Lean Does NOT Turn People into Robots
There are lots of comments online, blogs, and Twitter about people complaining that Lean at Starbucks is an attempt to turn people into robots.
Again, that is the furthest thing from truth. Fine, don’t believe me. Believe a hospital. Starbucks people are saying “we are a people business, Lean doesn’t apply.” Healthcare is the ultimate people business - and Lean applies
Last night, I was reading the outstanding book The Best Practice: How the New Quality Movement is Transforming Medicine and I saw a passage that summed it up perfectly:
Some doctors feared a kind of robotization of their profession, but [Virginia Mason Medical Center CEO] Kaplan had seen in Japan that, far from treating employees as robots, the Toyota Production System provided each worker with immense power.
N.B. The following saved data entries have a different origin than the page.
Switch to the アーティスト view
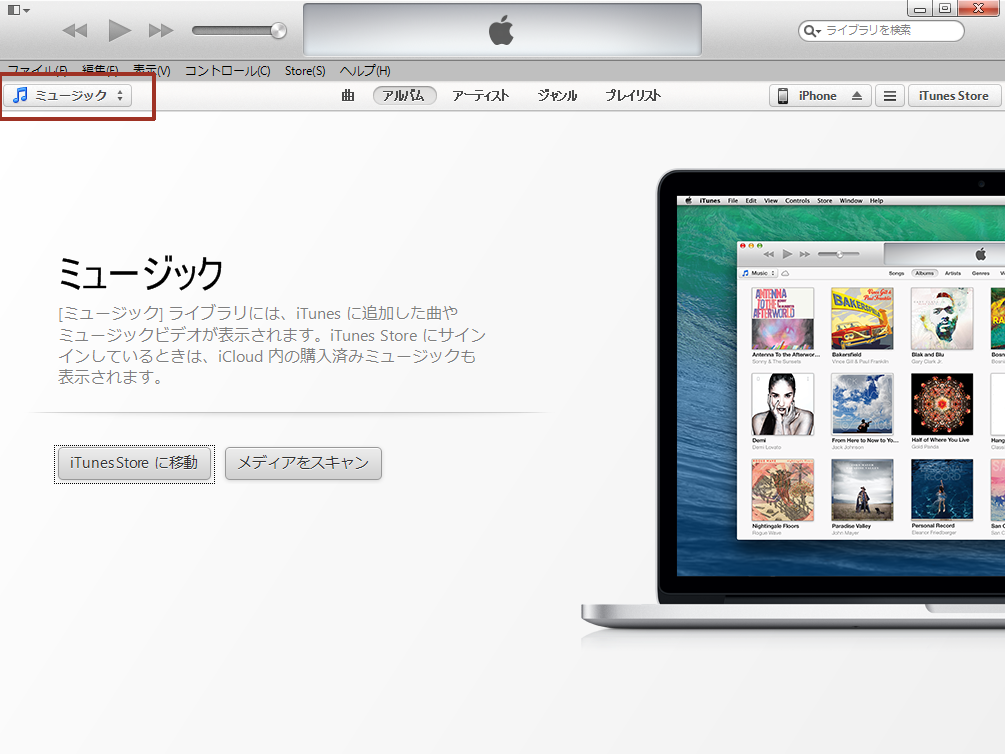[x=480, y=95]
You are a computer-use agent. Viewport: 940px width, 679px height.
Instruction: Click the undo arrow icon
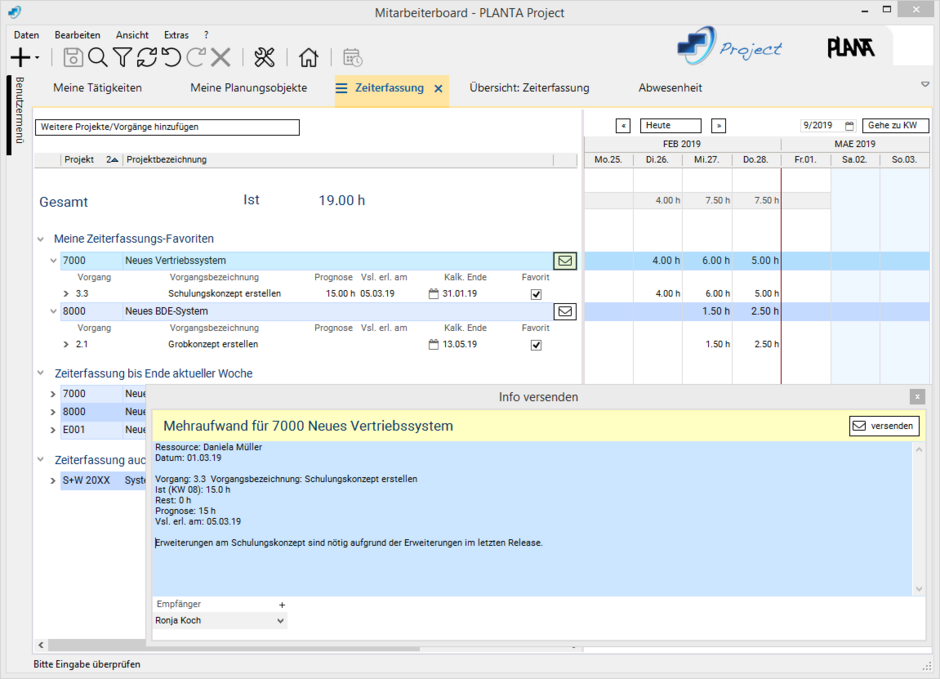tap(171, 58)
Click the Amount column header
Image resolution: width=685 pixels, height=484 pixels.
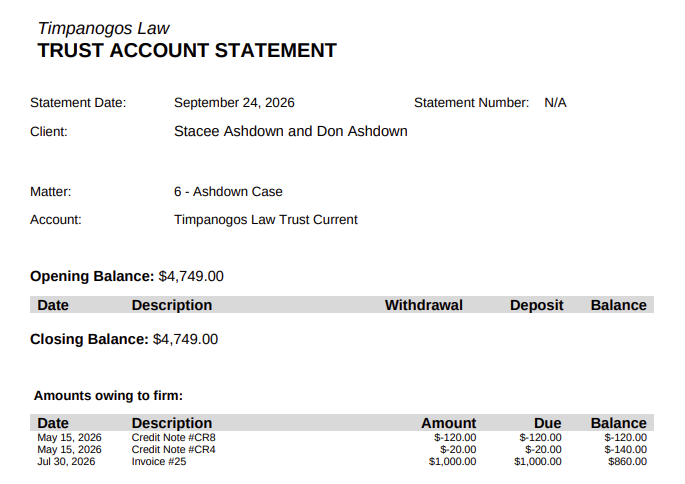pyautogui.click(x=448, y=423)
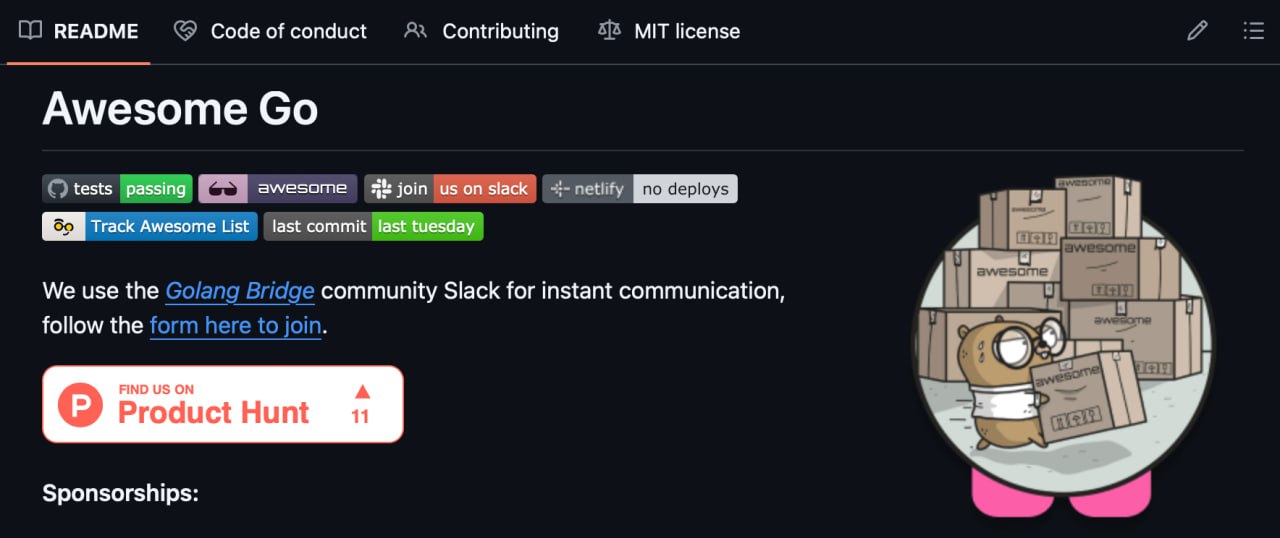Open the Code of conduct tab
The image size is (1280, 538).
pos(270,31)
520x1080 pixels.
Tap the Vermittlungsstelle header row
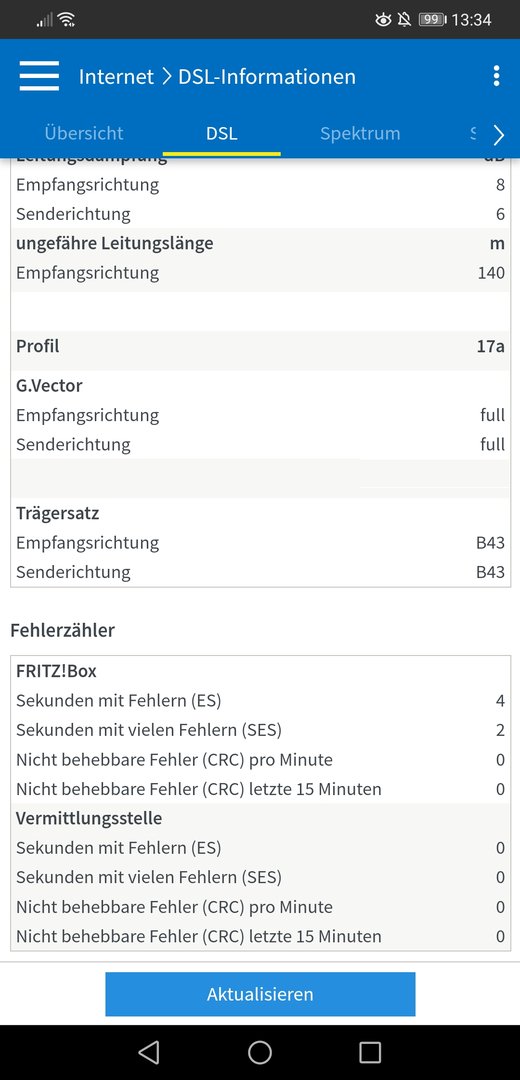click(260, 818)
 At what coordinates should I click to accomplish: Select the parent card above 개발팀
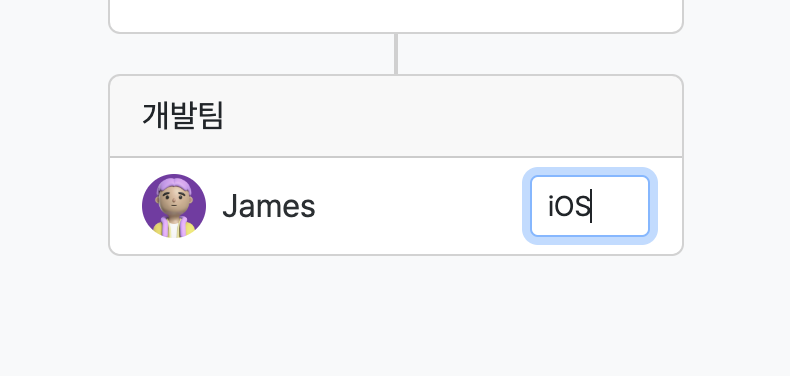coord(396,16)
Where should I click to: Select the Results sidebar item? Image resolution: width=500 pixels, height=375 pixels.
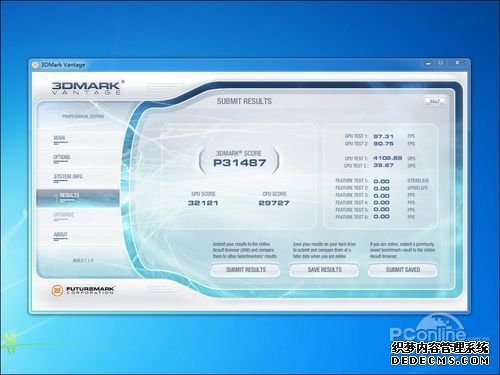coord(78,198)
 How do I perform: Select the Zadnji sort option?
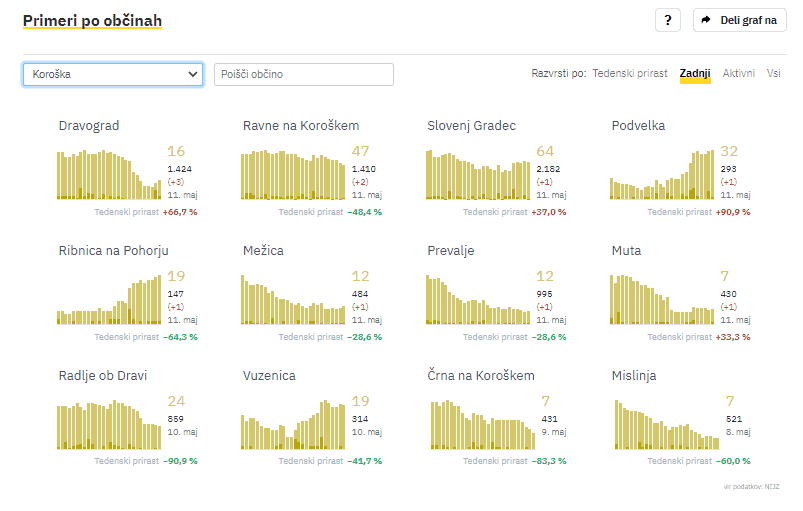pyautogui.click(x=694, y=73)
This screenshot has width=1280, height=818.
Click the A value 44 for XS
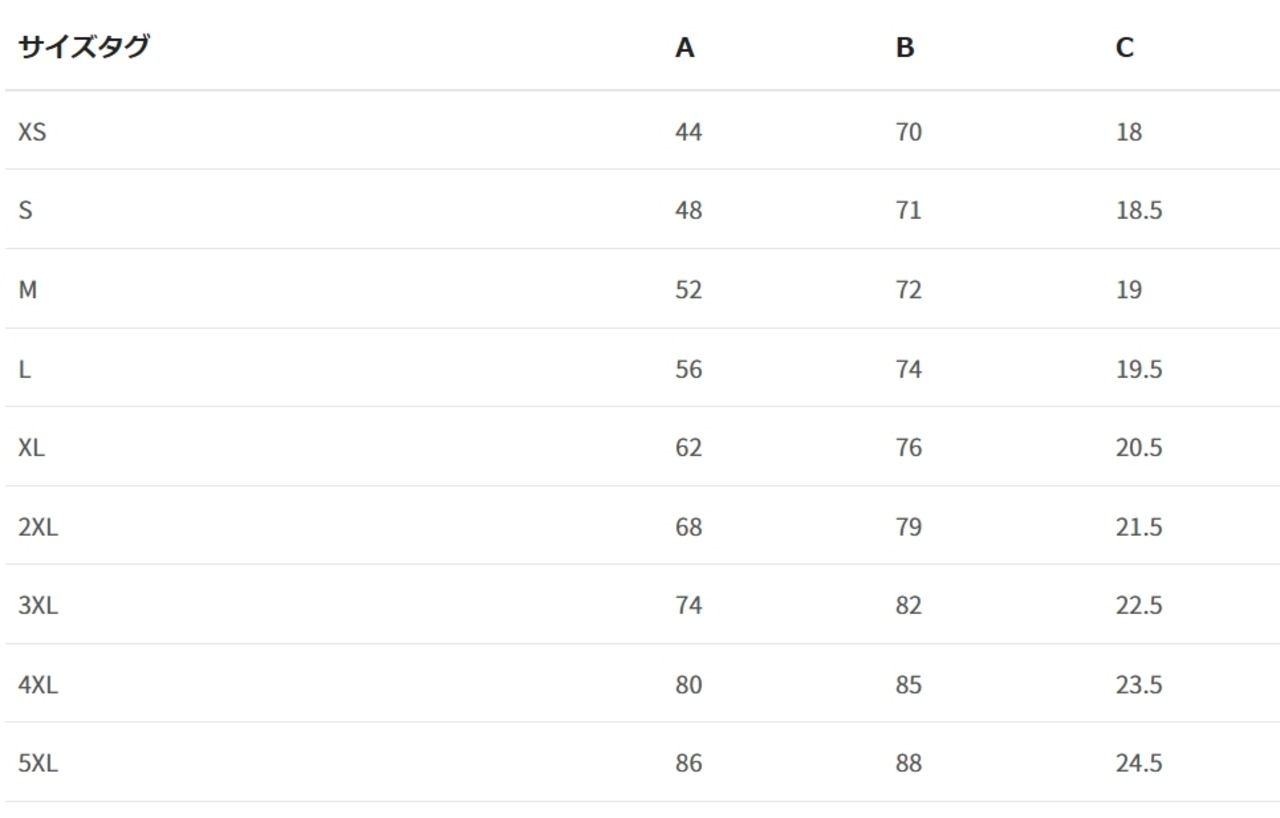pos(688,131)
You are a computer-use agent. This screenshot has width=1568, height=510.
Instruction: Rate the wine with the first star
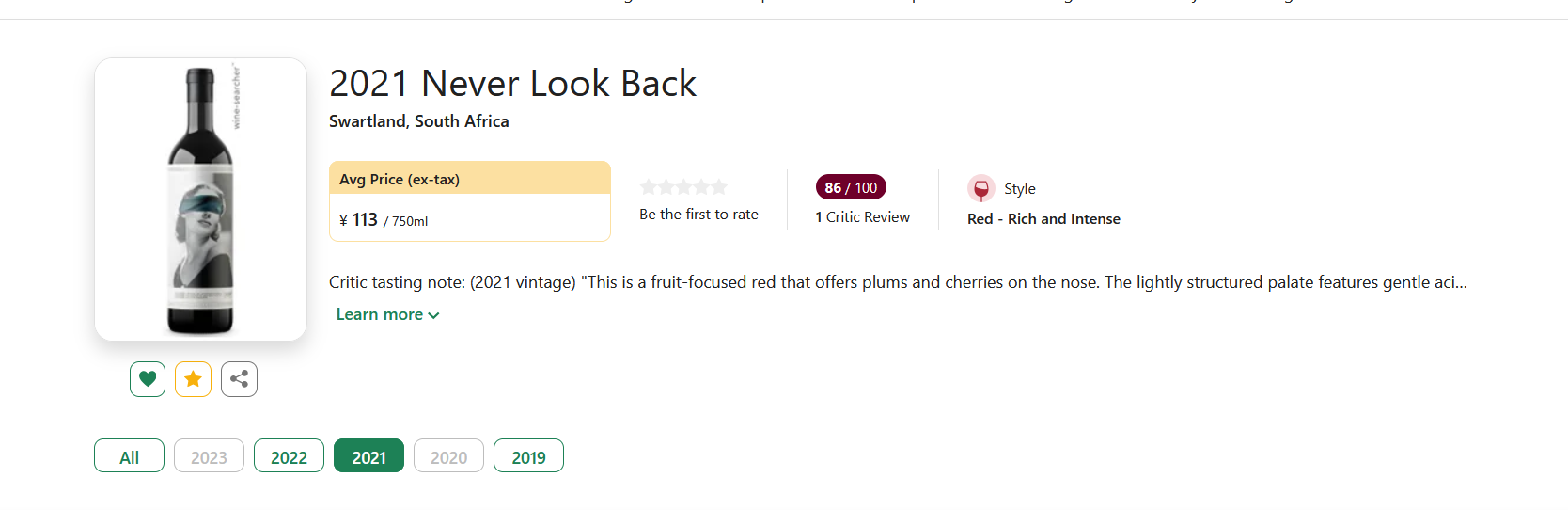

The system was based on the idea of continuous incremental improvement. Under TPS, there were no silver bullets, no huge sweeping solutions. Rather, there were dozens, and then hundreds, and then thousands, and tens of thousands of small improvements day after day after day-continuously-that improved quality. It was not up to management alone to foster ideas for improvement, nor was it the exclusive province of a quality department. It was the job of every worker; and, at Toyota, workers took this very seriously so seriously that employees at Toyota came up with hundreds of thousands of improvement ideas each year-and the majority were adopted.
You can argue and criticize Lean all you want. You might like the way things work today. You might not want to change. It might be easier to just complain and not do anything.
But it’s hard to say that Lean can’t apply in a people business.
Turbo Machine commented:
great info! lookin up The Best Practice: Now!!